▶ [Exercise aim]: Rewrite the data below, replacing every "dropdown" with "drop-down list" and leaving everything else untouched.

Stored records:
══════════════════════════════

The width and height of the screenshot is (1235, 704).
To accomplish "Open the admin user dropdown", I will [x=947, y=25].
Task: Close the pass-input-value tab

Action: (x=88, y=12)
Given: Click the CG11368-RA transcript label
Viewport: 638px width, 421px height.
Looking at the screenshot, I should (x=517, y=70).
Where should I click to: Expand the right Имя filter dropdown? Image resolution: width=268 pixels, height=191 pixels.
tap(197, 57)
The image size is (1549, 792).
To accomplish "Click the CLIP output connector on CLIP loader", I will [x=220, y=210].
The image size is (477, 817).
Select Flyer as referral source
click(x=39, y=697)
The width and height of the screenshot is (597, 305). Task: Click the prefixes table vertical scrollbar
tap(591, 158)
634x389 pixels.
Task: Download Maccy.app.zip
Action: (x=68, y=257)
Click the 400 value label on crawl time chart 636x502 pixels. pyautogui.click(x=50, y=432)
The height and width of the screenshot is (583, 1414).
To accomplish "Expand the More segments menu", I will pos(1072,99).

══════════════════════════════

▶ [Exercise output]:
The width and height of the screenshot is (1235, 704).
To accomplish "Open the admin user drop-down list", I will [x=947, y=25].
Task: Close the pass-input-value tab

Action: (x=88, y=12)
Given: Click the CG11368-RA transcript label
Viewport: 638px width, 421px height.
Looking at the screenshot, I should (x=517, y=70).
Where should I click to: Expand the right Имя filter drop-down list? Image resolution: width=268 pixels, height=191 pixels.
tap(197, 57)
The image size is (1549, 792).
To accomplish "Click the CLIP output connector on CLIP loader", I will [x=220, y=210].
The image size is (477, 817).
Select Flyer as referral source
click(x=39, y=697)
The width and height of the screenshot is (597, 305). Task: Click the prefixes table vertical scrollbar
tap(591, 158)
634x389 pixels.
Task: Download Maccy.app.zip
Action: (x=68, y=257)
Click the 400 value label on crawl time chart 636x502 pixels. pyautogui.click(x=50, y=432)
The height and width of the screenshot is (583, 1414).
To accomplish "Expand the More segments menu", I will pos(1072,99).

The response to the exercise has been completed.